======== Excerpted records

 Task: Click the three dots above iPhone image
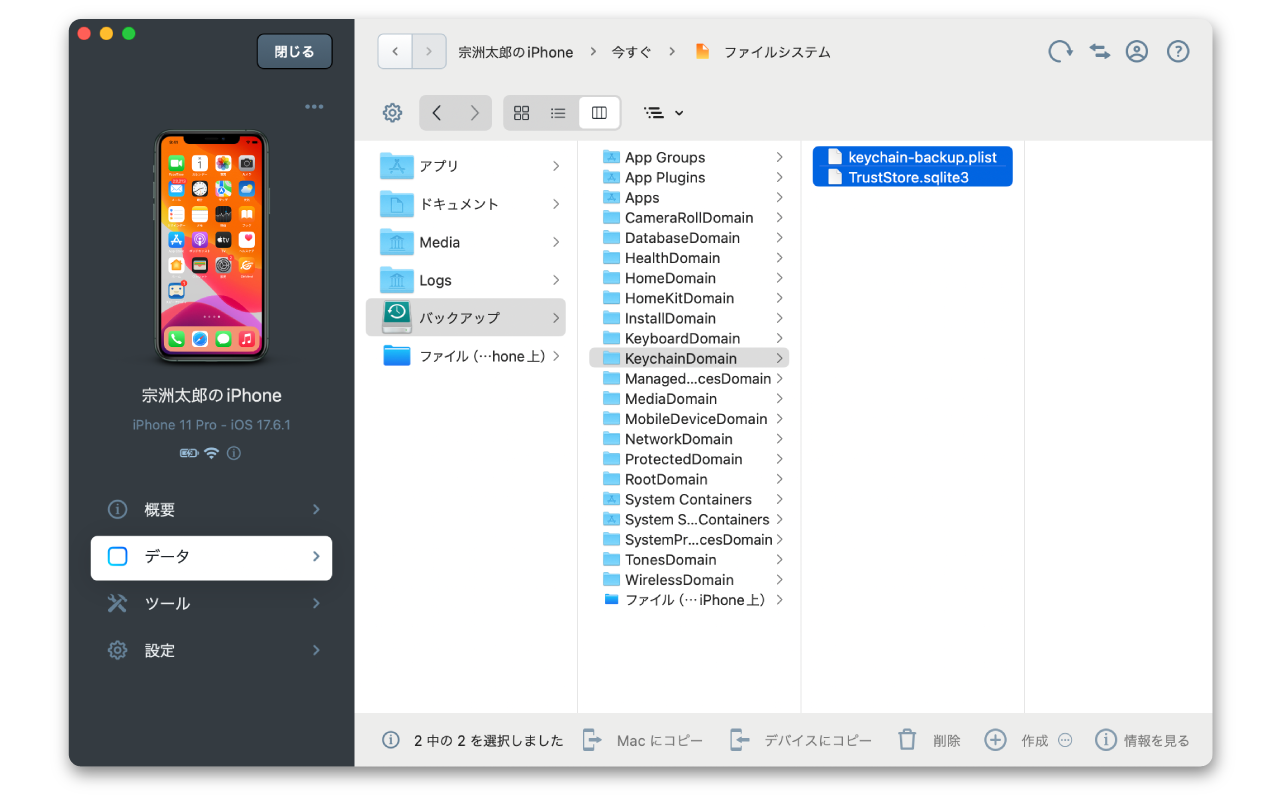click(314, 107)
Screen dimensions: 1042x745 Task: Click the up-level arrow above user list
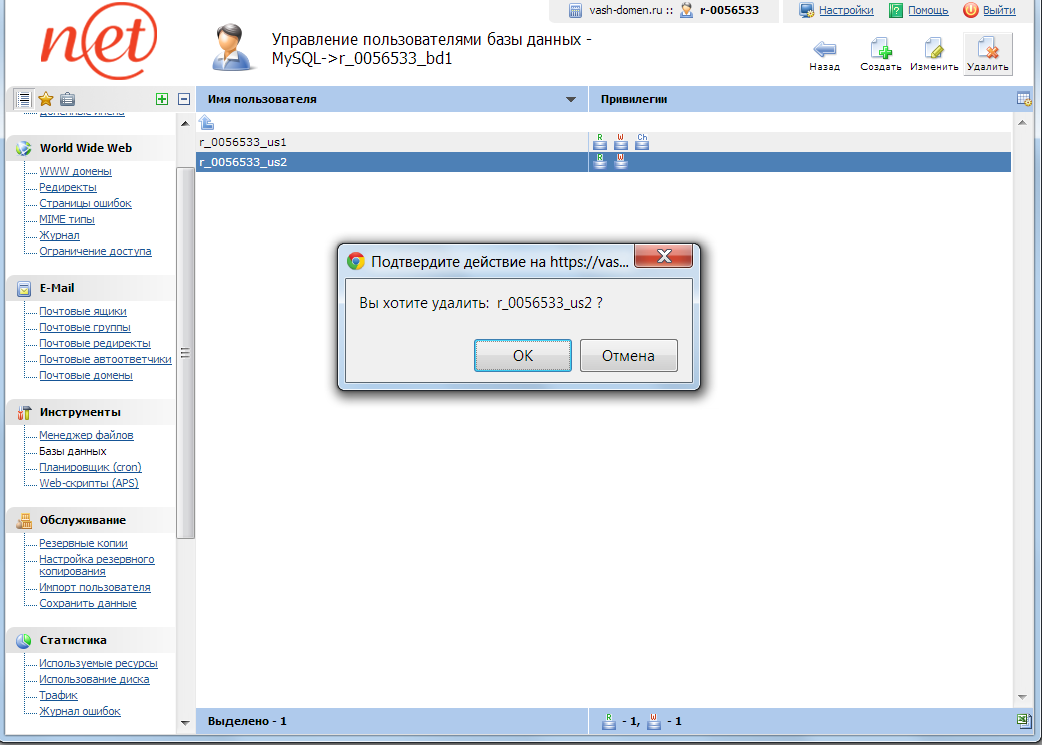[x=206, y=122]
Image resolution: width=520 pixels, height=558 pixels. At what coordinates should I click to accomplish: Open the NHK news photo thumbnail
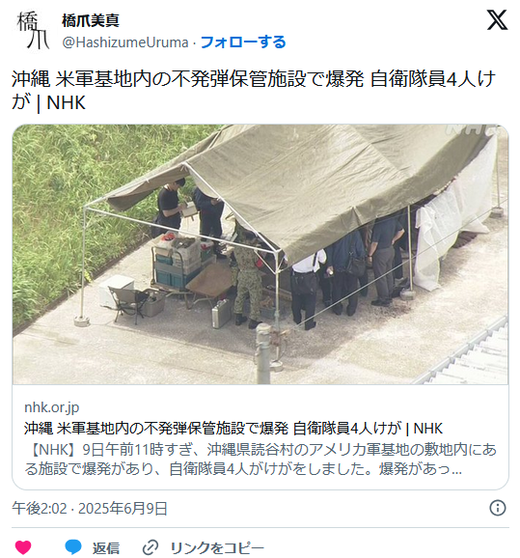(260, 254)
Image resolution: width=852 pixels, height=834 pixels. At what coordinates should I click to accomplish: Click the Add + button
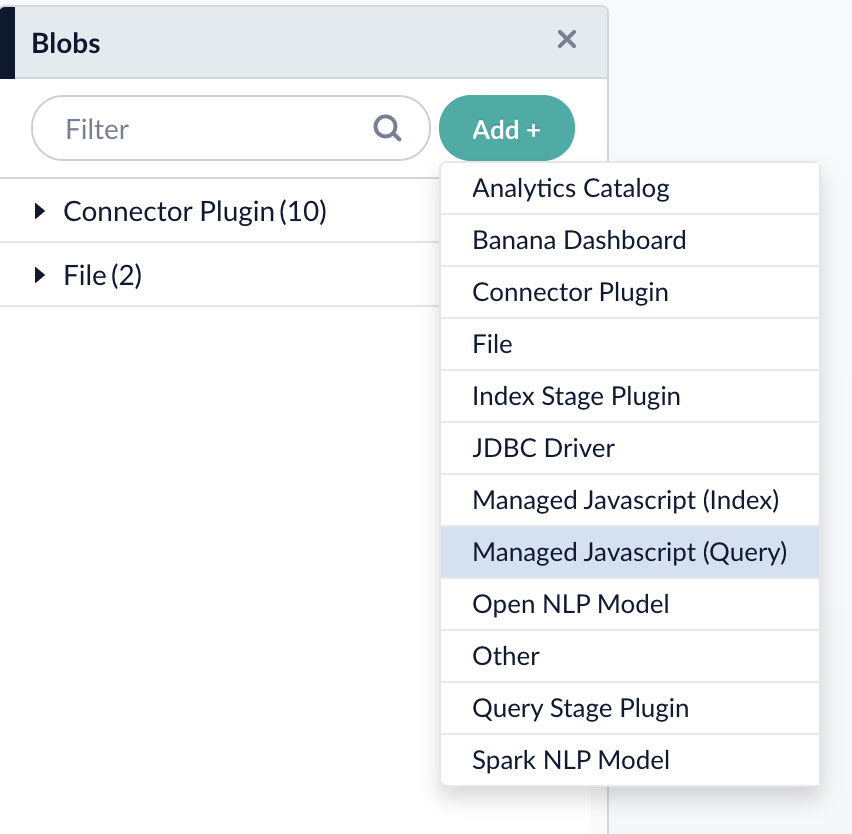point(507,128)
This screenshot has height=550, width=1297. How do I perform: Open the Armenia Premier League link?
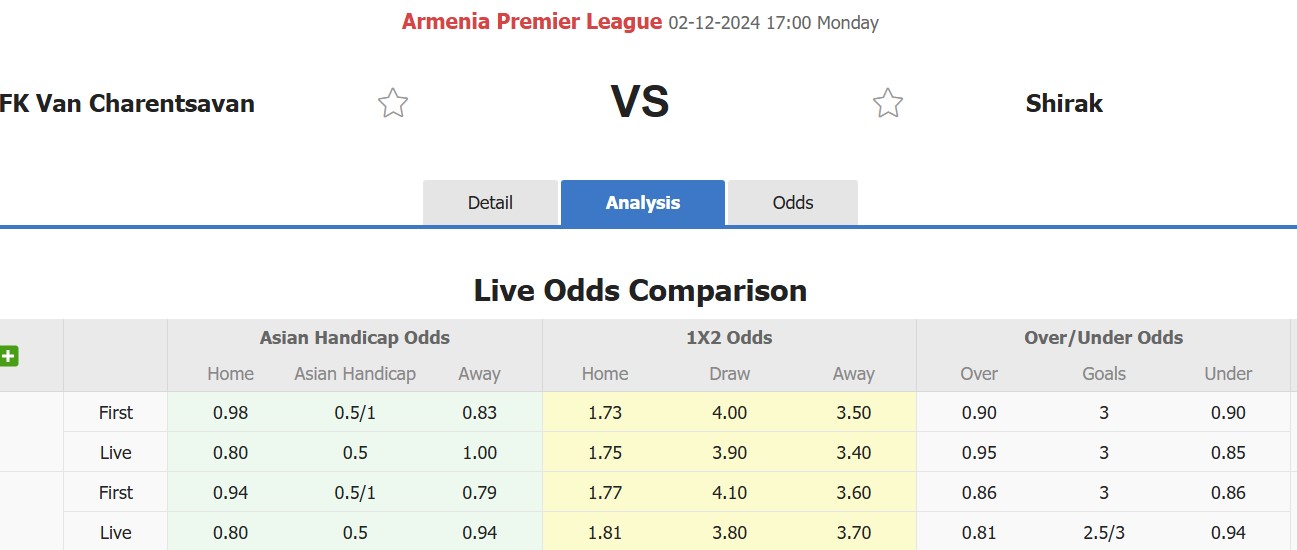coord(532,22)
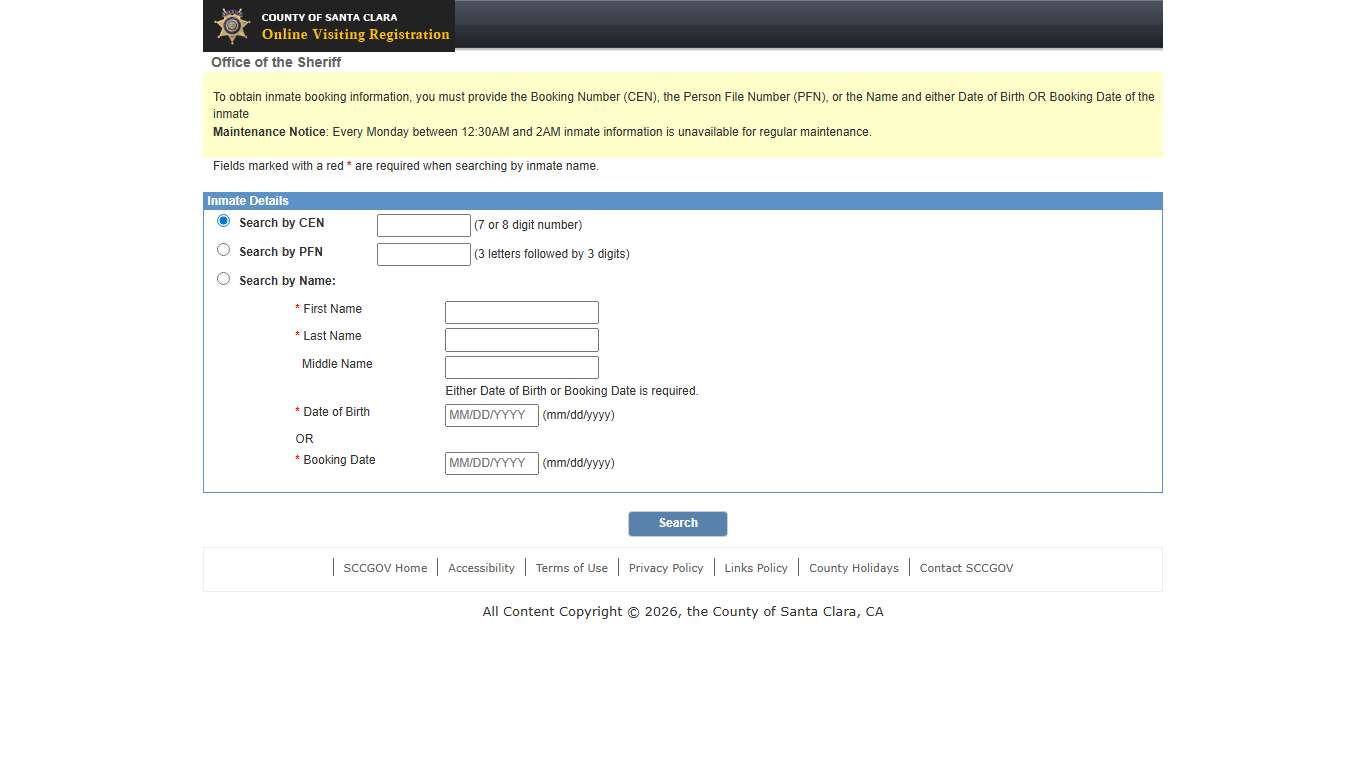Open the SCCGOV Home link
The image size is (1366, 768).
[x=385, y=568]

================

-- Exercise aim --
Leave out the pictures, then reproduce exactly the run of lines from the one that contains "This screenshot has" to the final line of the listing above.

-- Result of this task --
This screenshot has height=550, width=1297. How do I perform: Open the Armenia Premier League link?
coord(532,22)
Open the SCCGOV Home link
The image size is (1366, 768).
[x=385, y=568]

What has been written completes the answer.